例えば、契約期間が1年の場合、5回目の更新後の1年間に、契約期間が3年の場合、1回目の更新後の3年間に無期転換の申込権が発生します。

有期契約労働者が使用者(企業)に対して無期転換の申込みをした場合、無期労働契約が成立します(使用者は断ることができません)。

◆対象となる労働者は?

対象となる有期契約労働者とは、1年や6か月単位の有期労働契約を締結または反復更新している方であり、一般に「契約社員」、「パートタイマー」、「アルバイト」などと呼ばれる社員です。

ただし、これらの方に限らず、会社が独自に位置づけている雇用形態(例えば、準社員、パートナー社員など)についても、契約期間に定めのある場合は、その名称にかかわらず、すべて「無期転換ルール」の対象となります。

なお、「派遣社員」の場合は、派遣元の企業に無期転換ルールへの対応が求められます。

◆無期転換で何が変わるのか?

労働者からの無期転換の申込みにより、契約期間の定めがなくなるため、雇用期間の定めが無期となります。ただし、無期転換後の雇用区分については、必ずしも正社員に転換させる必要はなく、会社によって異なる制度を設けることができます。

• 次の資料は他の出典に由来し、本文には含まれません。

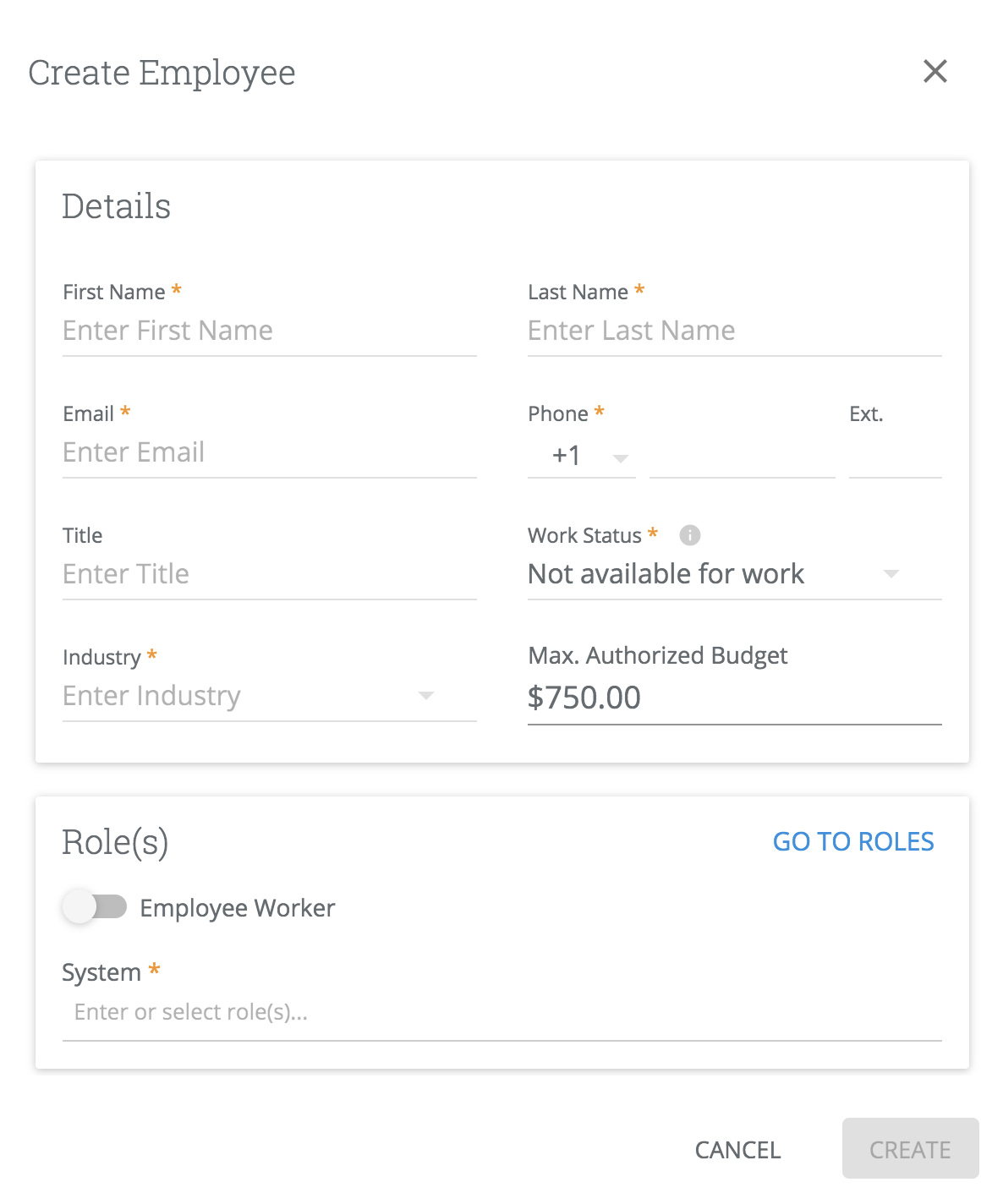This screenshot has width=1003, height=1204.
Task: Toggle the Employee Worker switch
Action: (94, 907)

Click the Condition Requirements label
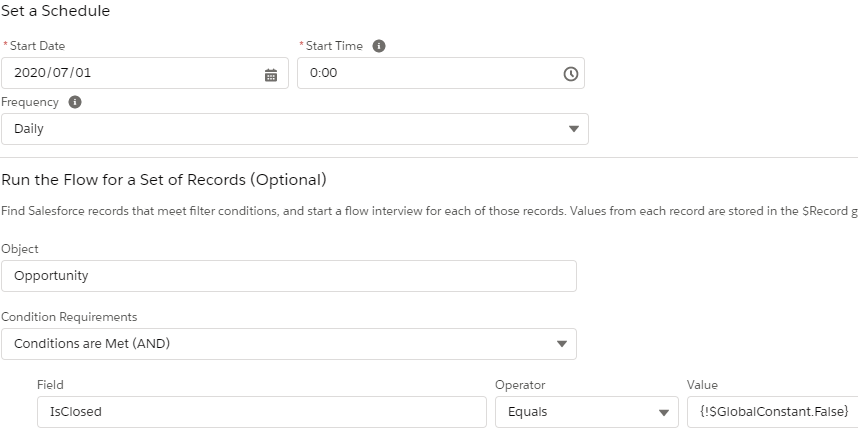[x=69, y=317]
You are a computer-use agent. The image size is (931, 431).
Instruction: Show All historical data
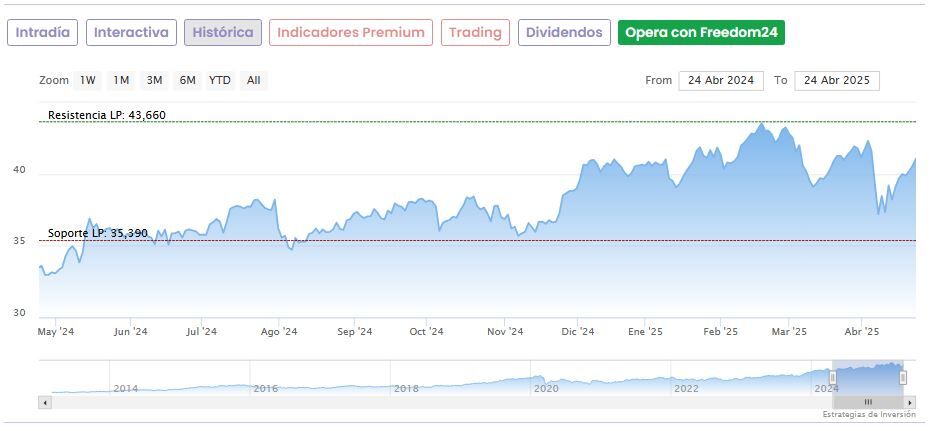click(253, 80)
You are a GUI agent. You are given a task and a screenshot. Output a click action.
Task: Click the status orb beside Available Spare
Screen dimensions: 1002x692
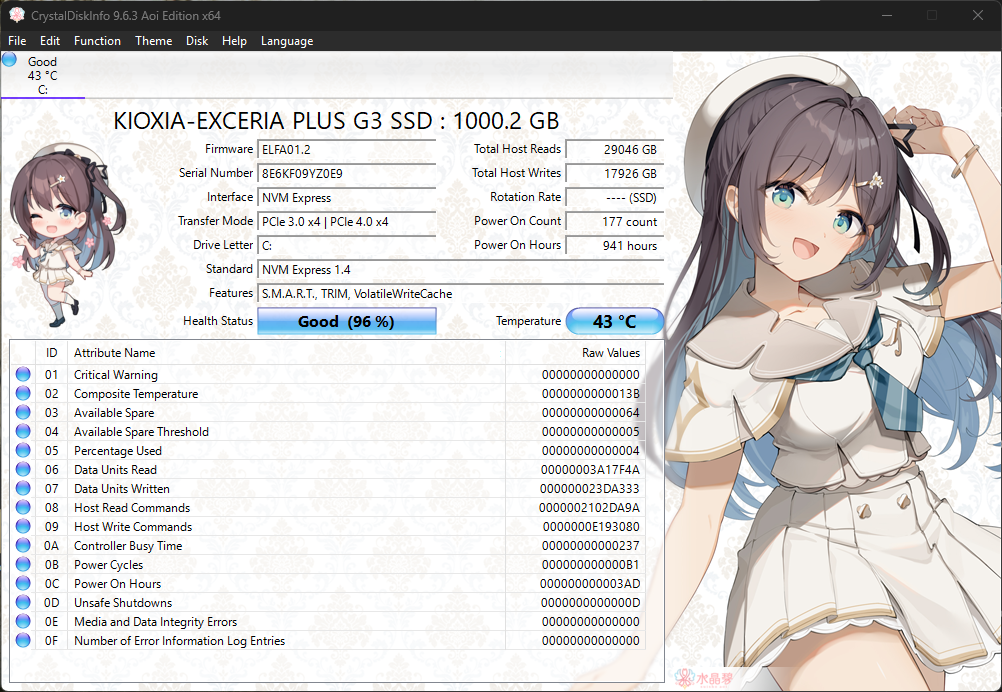23,413
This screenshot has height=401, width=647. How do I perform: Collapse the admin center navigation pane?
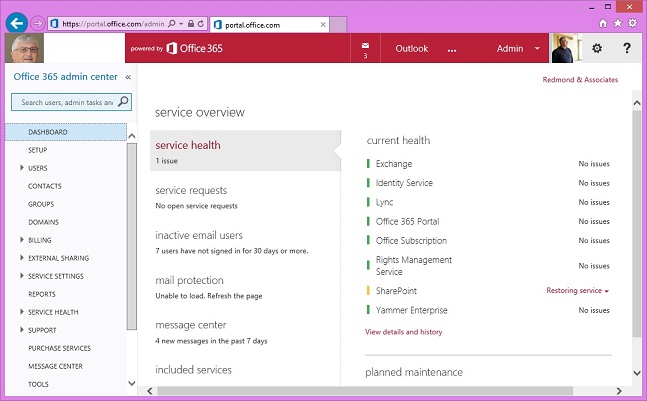pos(128,77)
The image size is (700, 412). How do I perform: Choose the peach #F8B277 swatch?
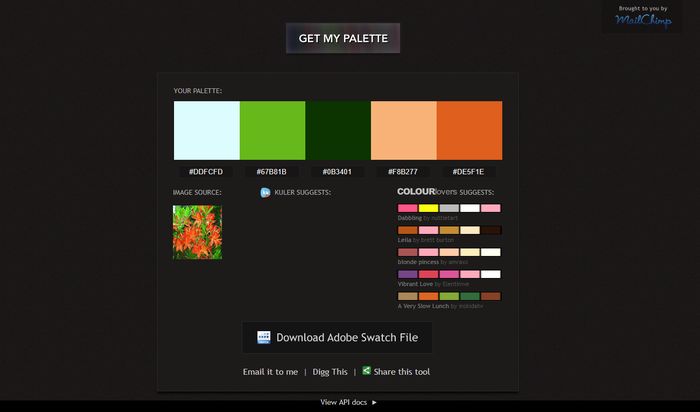coord(403,130)
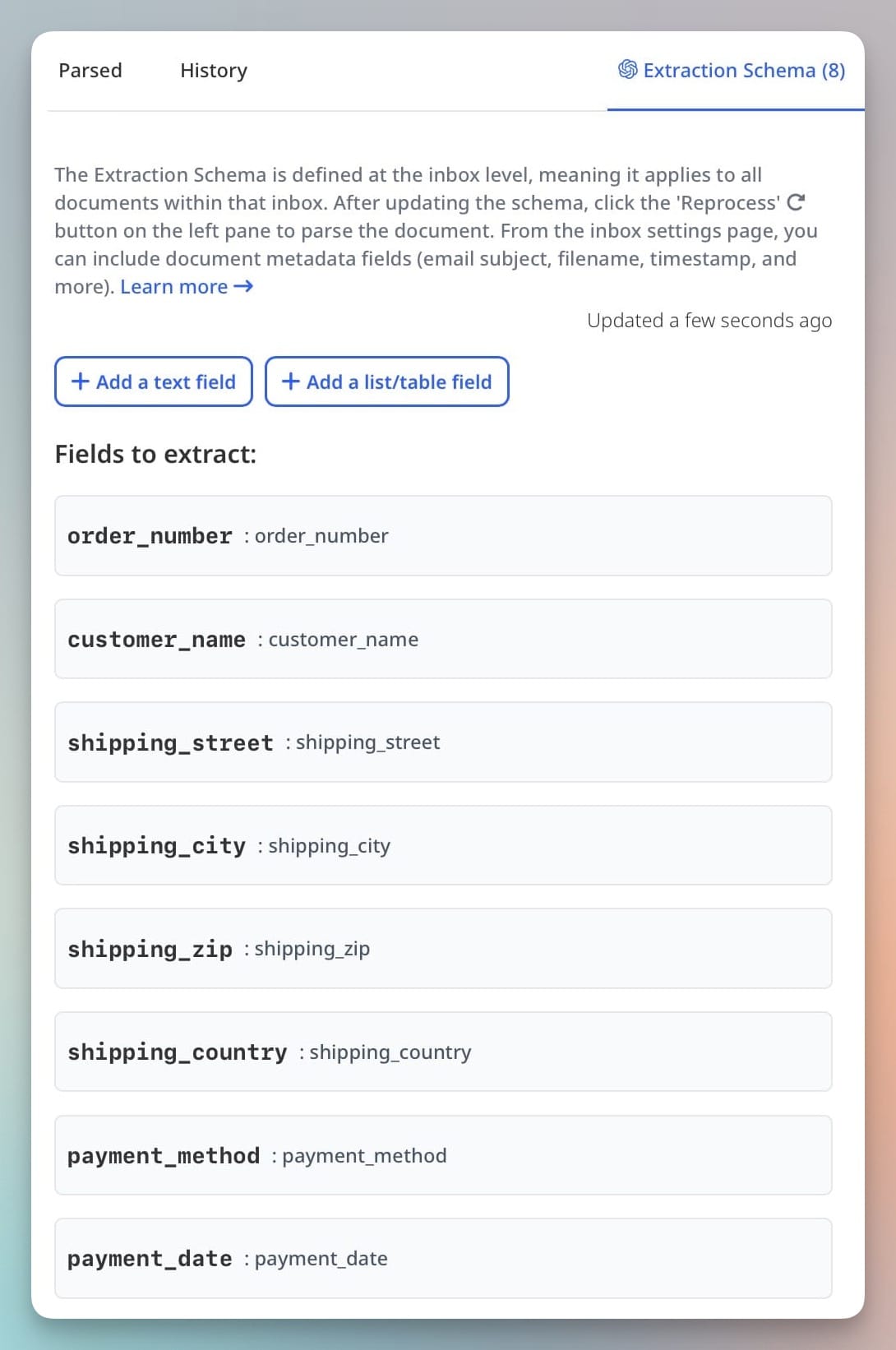The image size is (896, 1350).
Task: Click the Add a list/table field button
Action: click(x=387, y=381)
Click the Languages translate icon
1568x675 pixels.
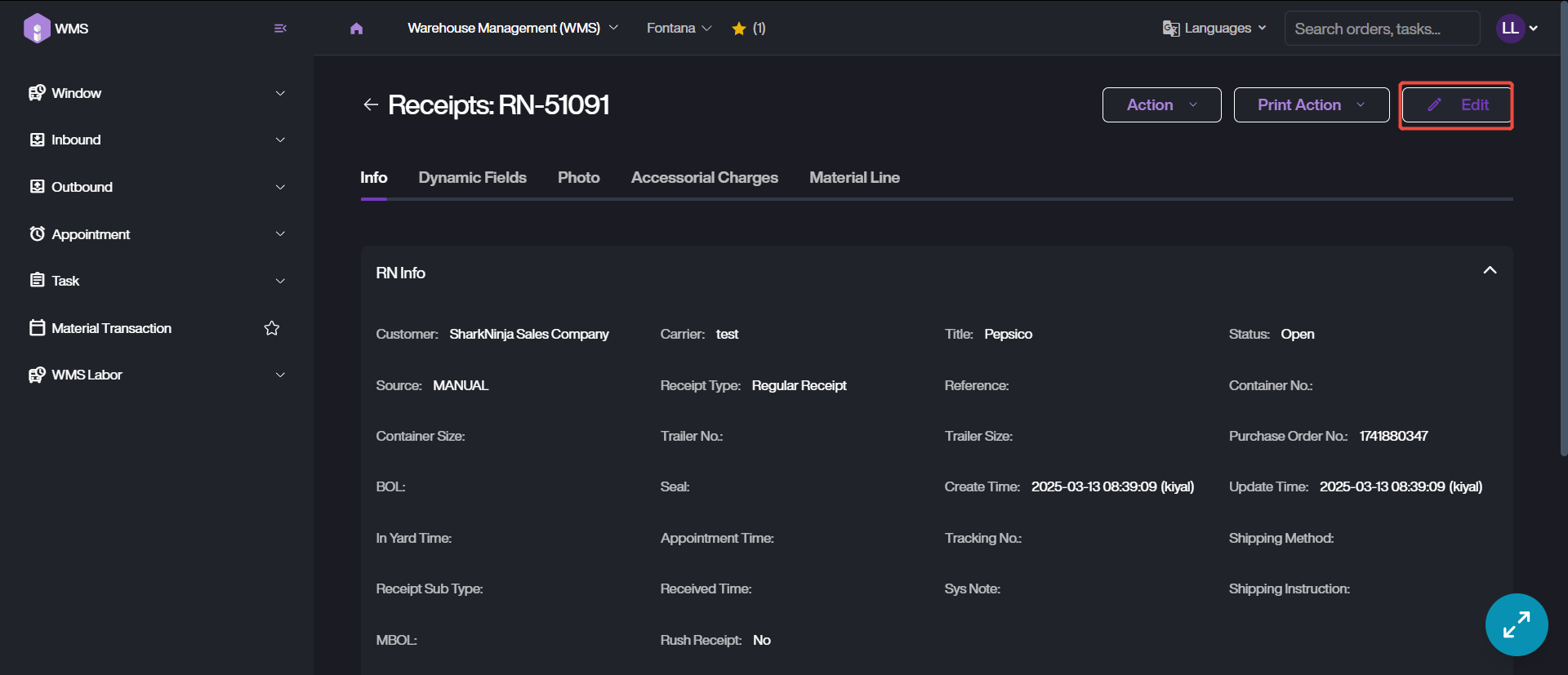[1171, 29]
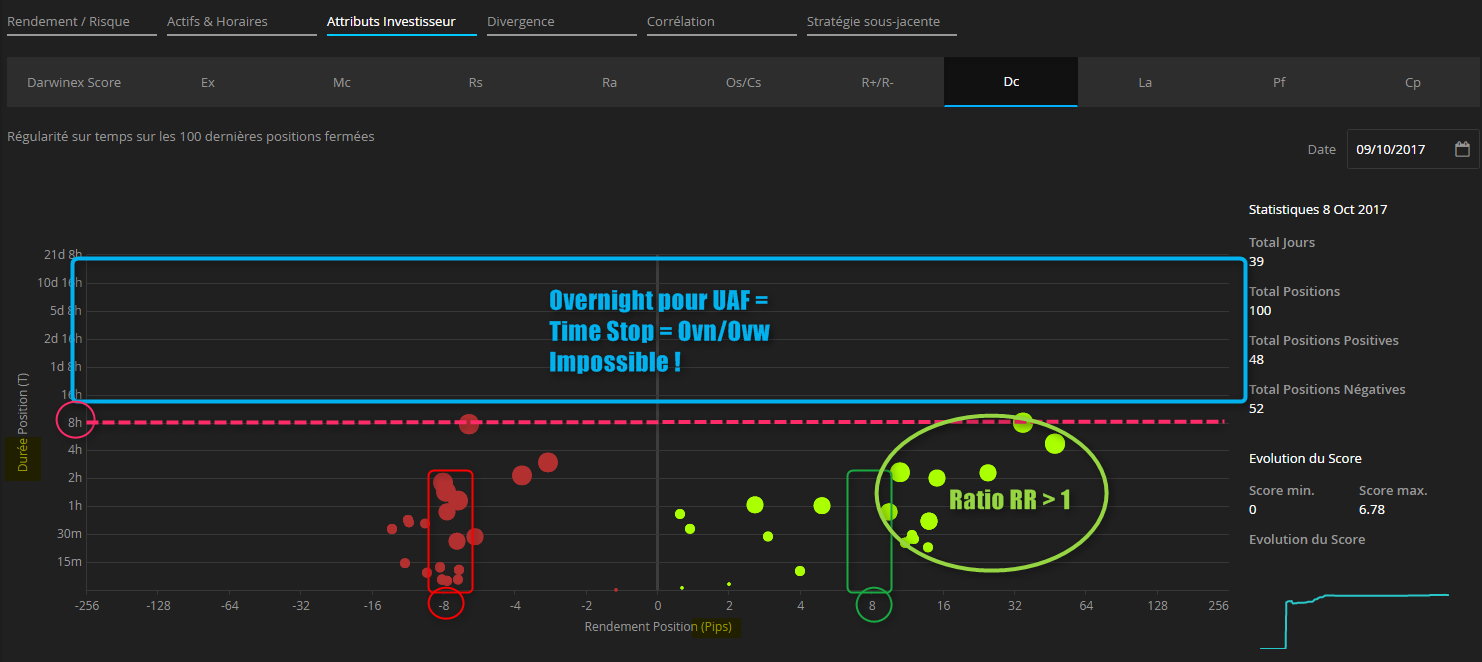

給与や待遇等の労働条件については、原則として、労働協約や就業規則、個々の労働契約で別段の定めがある部分を除き、直前の有期労働契約の際の労働条件をそのまま引き継ぐことになります。

◆労働者の申し込みのみで転換する必要があります

同一の使用者との間で、有期労働契約が通算で5年を超えて更新された場合は、有期契約労働者の申込みをするだけで、自動的に無期労働契約に転換します。 つまり、有期労働契約が通算で5年を超えて更新し、無期転換申込権が発生した場合であっても、有期契約労働者がその契約期間中に無期転換の申込みをしなければ、有期労働契約のまま引き続き仕事を続けることになります。

◆トラブル防止のため申し込みは書面で!

無期転換申込みは口頭でも法律上有効ですが、書面による意思表示を行って、記録を残しておく方が、後々のトラブル防止につながります。

◆具体的な企業の対応

平成25年4月1日に改正労働契約法が施行され、有期労働契約が通算5年を超えて反復更新された場合、無期転換申込権の行使により期間の定めのない労働契約(無期労働契約)に転換されます。この通算5年のカウントの対象となるのは、平成25年4月1日以降に開始した有期労働契約からですが、改正労働契約法が施行されてから平成30年4月1日で5年が経過し、今後、無期転換の本格的な発生が見込まれるため、就業規則や社内制度の検討・整備等を行う必要があります。